Commémoration sous tension selon Arte
« Le 4 juillet 2026 marquera le 250e anniversaire de la Déclaration d’indépendance américaine. Alors que sous l’administration Trump le pays est divisé comme jamais et engagé au Moyen-Orient dans une guerre aux conséquences imprévisibles, comment la superpuissance fragilisée va-t-elle commémorer l’événement fondateur ? ARTE le met en lumière à travers une riche programmation. En ligne et à l’antenne, quatre autres documentaires mettent en regard ce passé mythifié avec les incertitudes de l’heure. L’Amérique de Trump – La grande fracture et Trump No Limit font le bilan de ces dix-huit premiers mois de pouvoir, l’un en confrontant les regards d’Américains des deux bords, l’autre en dévoilant la face cachée des mesures brutales de taxation et des coupes drastiques dans le budget de l’USAID (l’agence américaine pour le développement international) décrétées au début du mandat. Liberté, religion, american dream, patriotisme… le documentaire Amérique, qui es-tu ? – Une histoire de la mentalité des États-Unis interroge les valeurs et les contradictions de la nation américaine. Enfin, La révolution américaine – Naissance des États-Unis retrace en détail l’histoire et les enjeux de cette indépendance. L’occasion de juger sur pièces, à l’heure où chaque camp se réclame des idéaux de la révolution. »

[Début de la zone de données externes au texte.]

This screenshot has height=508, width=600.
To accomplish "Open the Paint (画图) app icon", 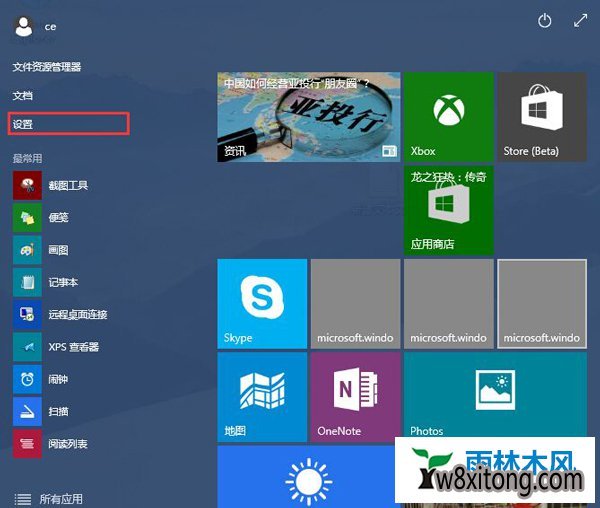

« La révolution américaine. Naissance des États-Unis »
« En signant, le 4 juillet 1776, la déclaration d'indépendance des États-Unis, les Pères fondateurs annoncent un nouvel âge, au prix d'une guerre acharnée. Ce documentaire retrace le combat des révolutionnaires américains, leurs idéaux et leurs limites. »
« En 1775, le royaume de Grande-Bretagne, futur Royaume-Uni, règne sur le plus grand empire de l'histoire. »
« Depuis une décennie, il gouverne d'une main relativement légère les treize colonies d'Amérique. Mais cela coûte cher. S'insurgeant contre de nouvelles taxes et une absence de représentation au Parlement, des colons rebelles s'arment et forment des milices civiques. Boston devient l'épicentre de ce qui n'est alors qu'une révolte. »
« Après que la Couronne britannique a échoué dans son entreprise d’arrêter les meneurs, les délégués des colonies se retrouvent à Philadelphie pour décider de la suite de leur action. Ils s'appellent Benjamin Franklin, Samuel Adams ou encore Thomas Jefferson, et donnent à leurs troupes une forme plus officielle : l'armée continentale. La révolution américaine a débuté. Ceux qu’on appellera "Pères fondateurs" au XXe siècle confient le destin des insurgés à un riche planteur de Virginie, George Washington. »
« Alors que les combats s'intensifient, que les délégués des colonies hésitent encore à s'émanciper de la Couronne et que le doute ronge les rangs des rebelles, un texte de Thomas Paine, Le sens commun, agit comme un électrochoc : la République n'est plus un rêve, c'est une nécessité, un vibrant plaidoyer pour l'indépendance construit autour des idéaux issus des Lumières et accessible au plus grand nombre. »
« Le 4 juillet 1776, la Déclaration d'indépendance est signée. »

« Sept années de guerre commencent entre révolutionnaires et soldats britanniques, mais aussi entre colons américains. Un âge de multiples retournements, d'incertitudes absolues, jusqu'à la victoire des révolutionnaires, le 3 septembre 1783, entérinée par les traités dits de la "Paix de Paris".
« Nourri des éclairages de spécialistes, ce documentaire offre un large panorama de la révolution américaine : son contexte, les motivations politiques, économiques et sociales des camps qui s'opposent, les idéaux et les paradoxes des Pères fondateurs, avec en fil rouge le champ de bataille, mis en image par de nombreuses reconstitutions. »
« Éclairant un élan révolutionnaire inédit pour l'époque et son extrême fragilité face à la violence de l'armée britannique, le film de Daniel Oron prend une épaisseur humaine en s'attachant à suivre les récits de civils – notamment un agriculteur, une femme, un esclave – prêts à tout pour défendre la possibilité d'un monde nouveau qui, pour certains d'entre eux, ne restera qu'une promesse ».